HISTOIRE DE SIGNATURES

 

 

Qui signe, qui ne signe pas ? Le fait de savoir signer montre un certain niveau d'alphabétisation, impliquant que le signataire sait écrire et lire, non sans difficultés sans doute. Aux XVIIe et XVIIIe siècles, la majorité des porteurs du nom Mesqui ne savent pas signer, à commencer par le premier du nom reconnu, Etienne de Chaplats. Pas plus ses deux fils Huguet, ni son petit fils Jean, tisserand ou laboureurs, ne savent écrire.

 

A la génération suivante, l'aîné de ses fils, Pierre I de Chaplats, sait signer comme l'attestent deux paraphes en 1742 : ceci prouve que Jean avait, sans doute, atteint un certain niveau d'aisance qui lui permit de faire alphabétiser son fils aîné. La signature est simple, mesqui, en terminant par un i. En revanche, ses frères et sœurs ne reçurent pas cette instruction.

 

De toutes les branches qui vécurent à Blanquefort au XVIIIe siècle, seule celle des Jouanets eut l'aisance suffisante pour alphabétiser l'aîné de chaque génération. Pierre II des Jouanets, le neveu de Pierre I de Chaplats, fut sans doute intégré à la famille d'Etienne Marmié, notable possesseur des Jouanets, et destiné à sa fille unique ; il fut alphabétisé, comme le fut son fils Etienne I, qui, on peut le voir dans l'histoire des Jouanets, succéda de fait à son grand-père Marmié comme l'un des notables de Blanquefort. D'une façon générale, les signatures restent simples, et très ressemblantes, écrites en minuscules. Seul Pierre II écrivit de façon systématique son nom en le terminant par un y, souvent surmonté d'un, voire de deux points. Le M est toujours écrit en minuscule. On a également une signature d'Etienne avec son prénom, fait assez rare qui disparaît dès qu'il devient chef d'exploitation.

 

Avec Pierre III, dans la première moitié du XIXe siècle, la signature se sophistique : le M devient majuscule, à l'anglaise, et la signature se termine par une fioriture en boucle. Pierre III a atteint, d'ailleurs, un niveau d'aisance qui lui permet d'alphabétiser sa fille Jeanne Célestine, qui signe son acte de mariage en 1844.

 

Cependant, malgré ce niveau d'aisance de la famille, seul Pierre III, l'aîné, avait été alphabétisé ; il n'est pas un seul des ses nombreux frères et soeurs qui l'aient été...

 

L'alphabétisation était loin d'être de règle : dans le reste des branches, il faut attendre 1842 pour trouver une première signature, celle de Jean II de La Gardelle, une belle signature où l'on trouve le M à l'anglaise devenu la règle. Il signe de son nom suivi de son prénom. Sa famille n'atteignait cependant pas le niveau social de celle des Jouanets : lui avait été valet de ferme, avait épousé une servante.
* * * * *
### ÉNONCÉ A
Recopiez fidèlement les enregistrements depuis leur première ligne jusqu'à la ligne contenant "[x=773, y=461]", celle-ci comprise. Omettez les images.
* * * * *
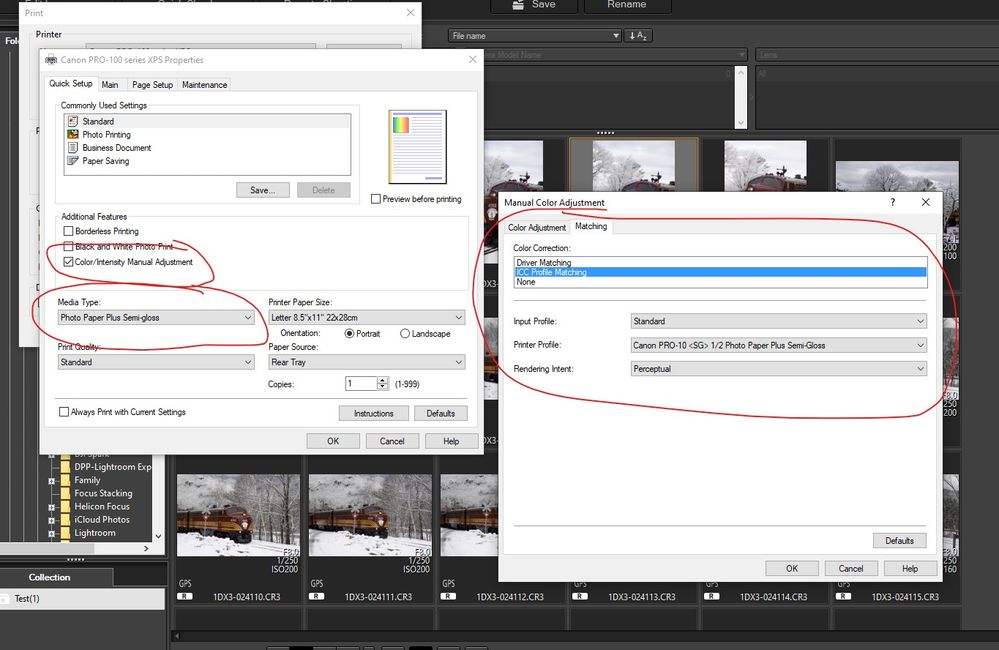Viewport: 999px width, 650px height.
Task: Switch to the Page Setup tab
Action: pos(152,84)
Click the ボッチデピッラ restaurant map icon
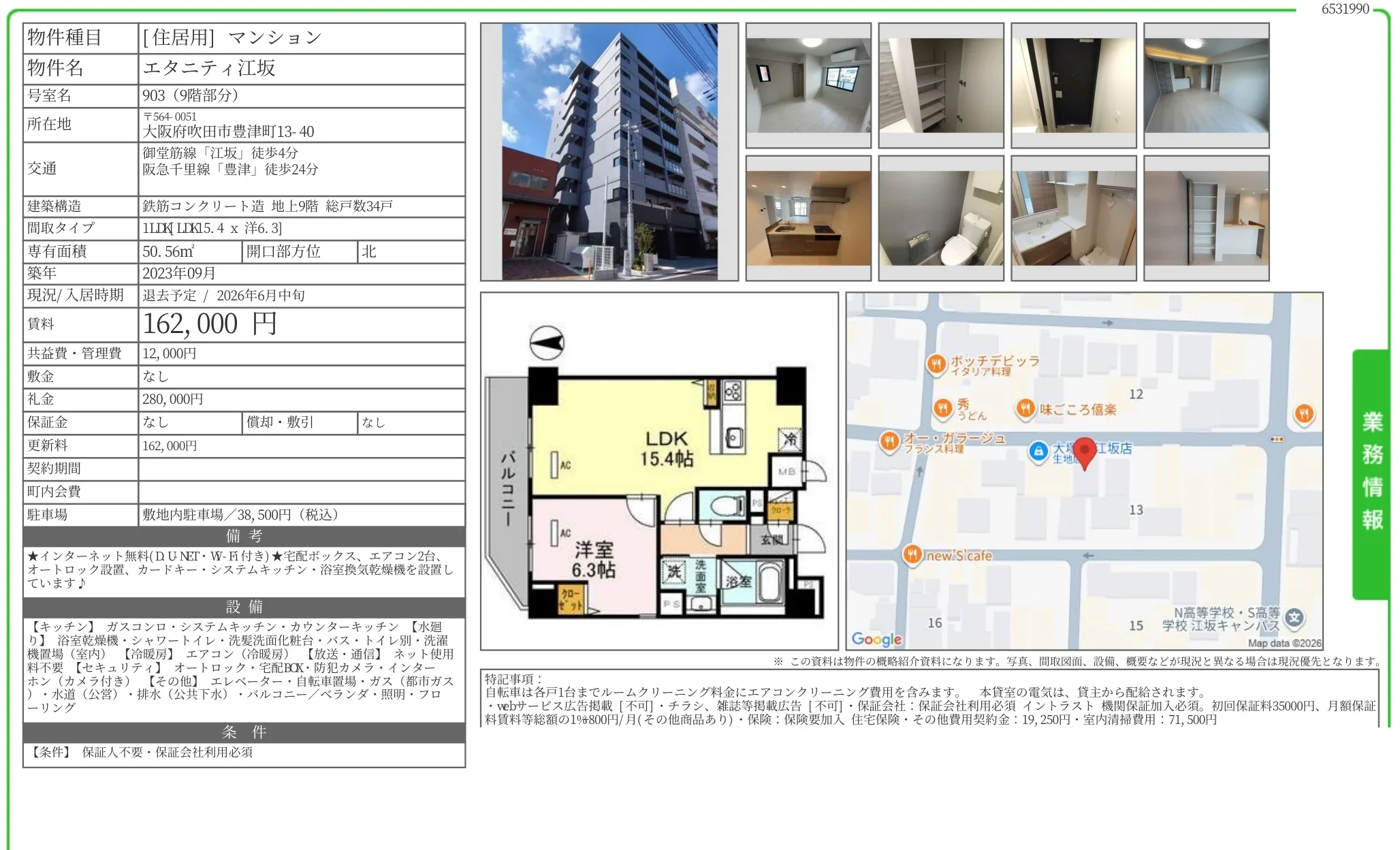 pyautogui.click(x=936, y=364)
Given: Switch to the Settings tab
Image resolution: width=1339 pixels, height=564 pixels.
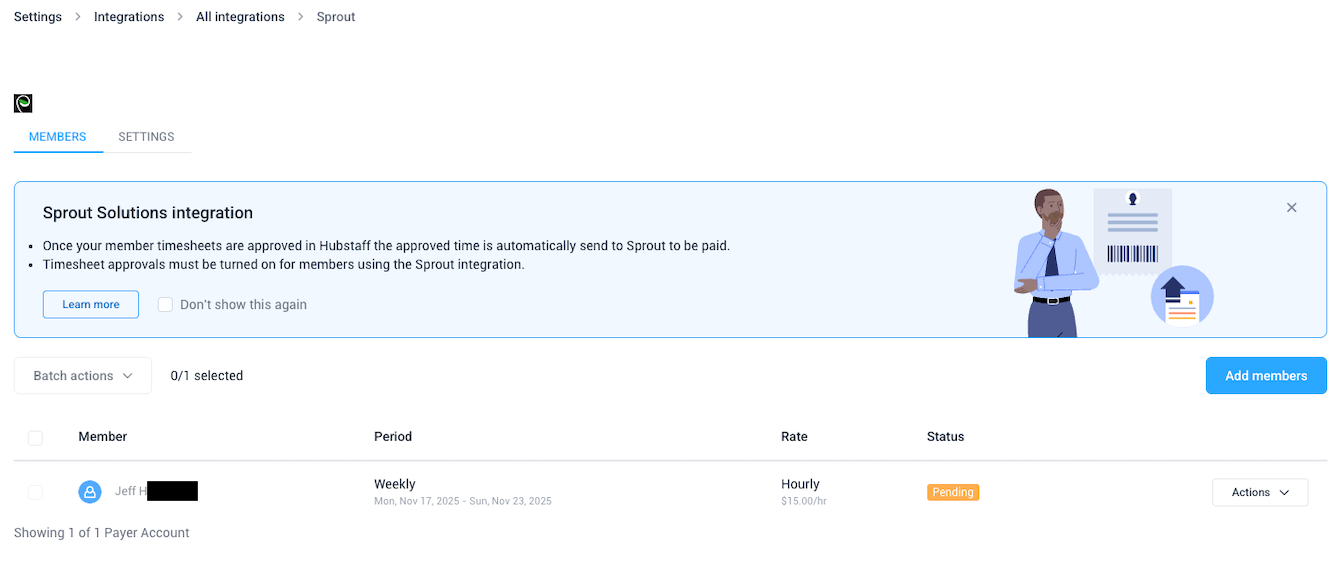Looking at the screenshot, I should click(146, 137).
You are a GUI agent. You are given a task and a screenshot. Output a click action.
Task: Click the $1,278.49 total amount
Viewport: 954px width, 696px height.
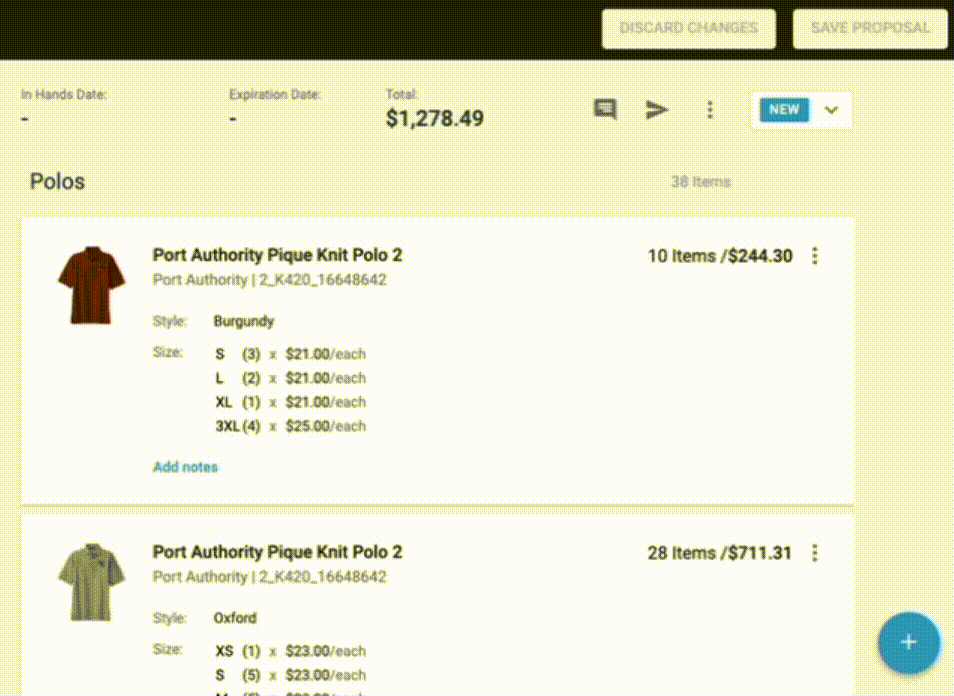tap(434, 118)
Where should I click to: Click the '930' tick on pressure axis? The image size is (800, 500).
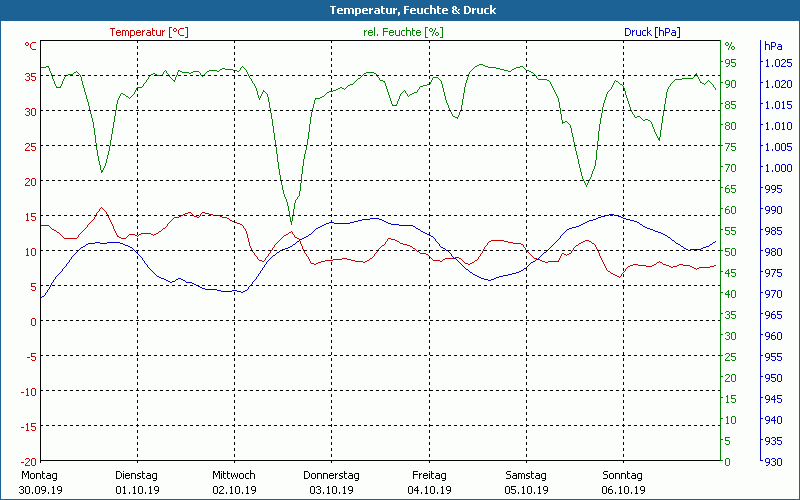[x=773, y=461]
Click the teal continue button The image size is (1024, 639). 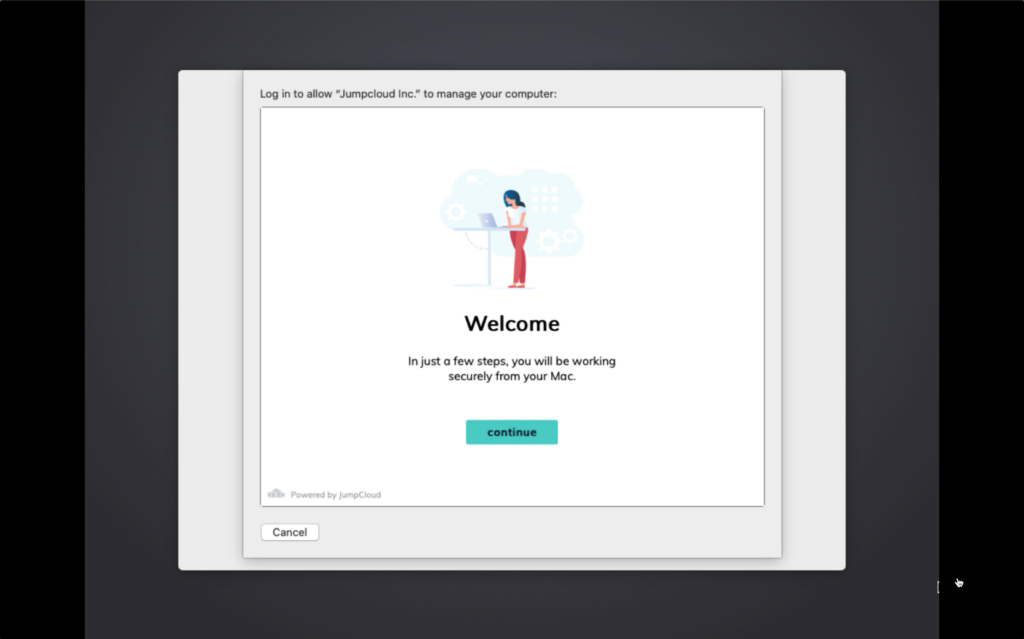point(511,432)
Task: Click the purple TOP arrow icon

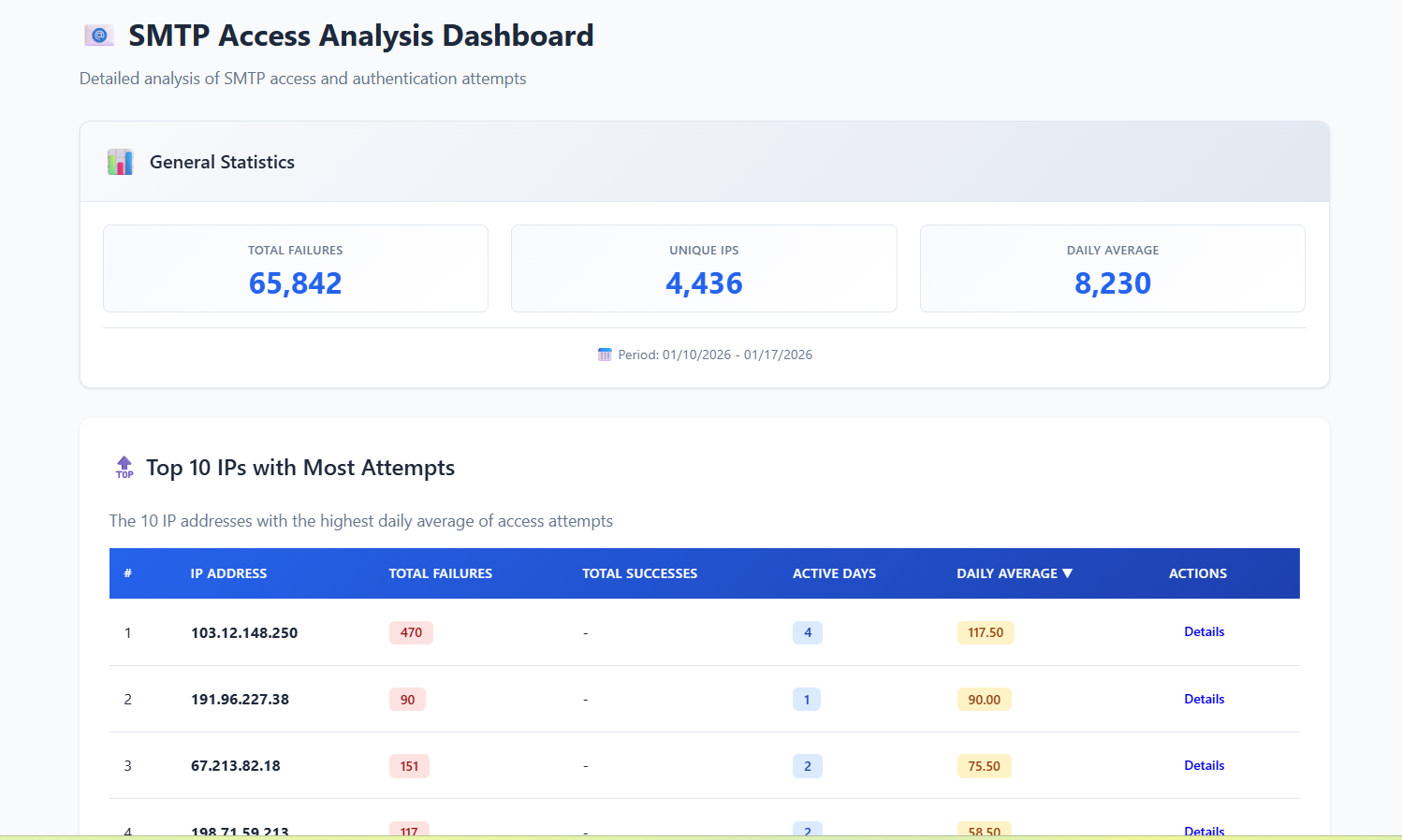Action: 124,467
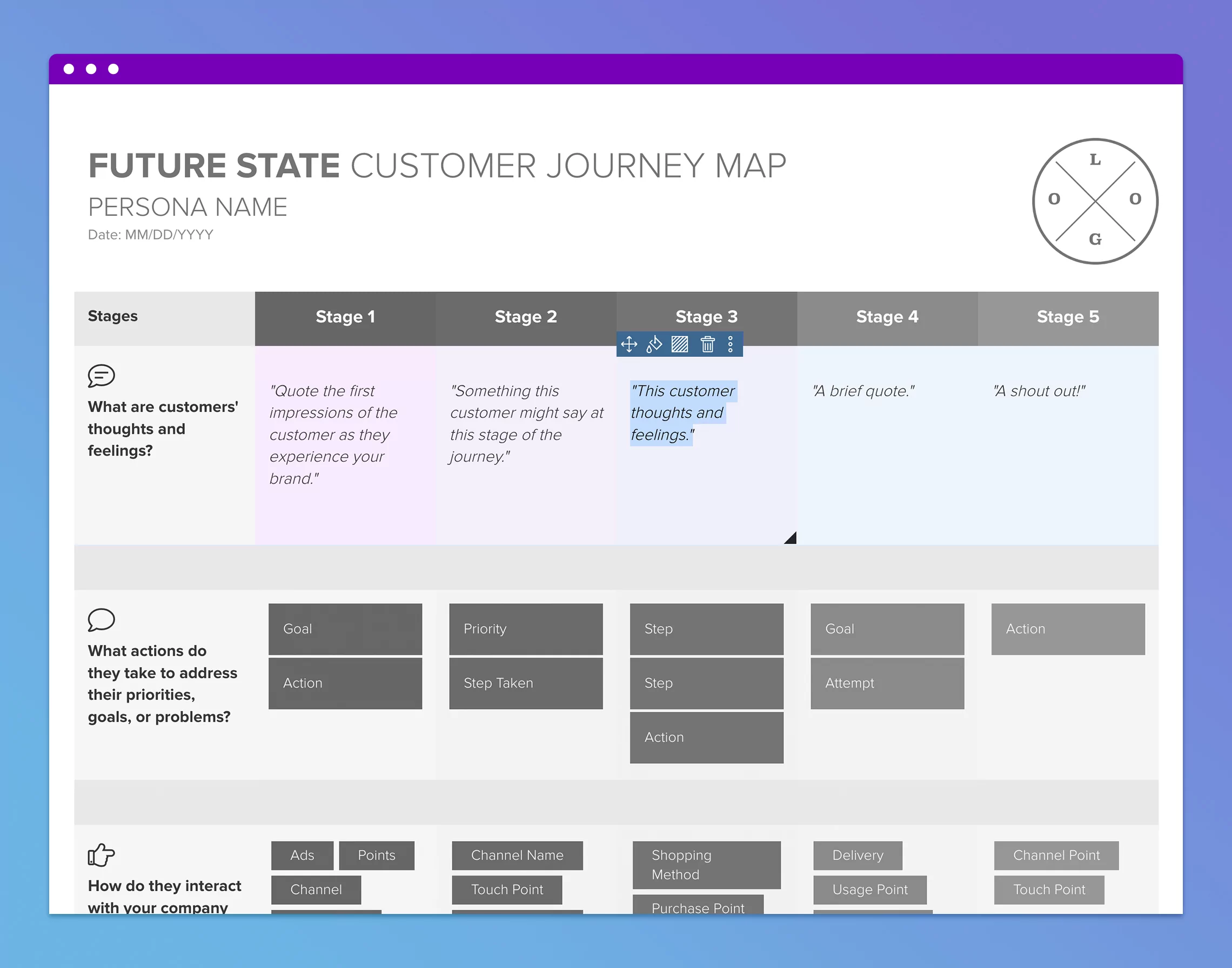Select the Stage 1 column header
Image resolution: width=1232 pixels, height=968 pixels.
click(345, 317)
* * * * *
### ÉNONCÉ B
D'après l'extrait sur l'histoire des signatures, les affirmations suivantes sont-elles exactes ? Répondez par oui ou par non et citez les mots décisifs. (i) Pierre I de Chaplats terminait sa signature par un i. (ii) Les frères et sœurs de Pierre I de Chaplats savaient aussi signer. (iii) Jeanne Célestine a signé son acte de mariage en 1844.

### RÉSULTAT FINAL A
Viewport: 999px width, 650px height.
Task: Switch to the Page Setup tab
Action: pos(152,84)
Click the ボッチデピッラ restaurant map icon
 pyautogui.click(x=936, y=364)
Given: Switch to the Settings tab
Image resolution: width=1339 pixels, height=564 pixels.
Looking at the screenshot, I should click(146, 137).
You are a GUI agent. You are given a task and a screenshot. Output a click action.
Task: Click the $1,278.49 total amount
Viewport: 954px width, 696px height.
tap(434, 118)
Where should I click to: Click the '930' tick on pressure axis? The image size is (800, 500).
[x=773, y=461]

### RÉSULTAT FINAL B
(i) Oui : « La signature est simple, mesqui, en terminant par un i. »
(ii) Non : « En revanche, ses frères et sœurs ne reçurent pas cette instruction. »
(iii) Oui : « sa fille Jeanne Célestine, qui signe son acte de mariage en 1844 »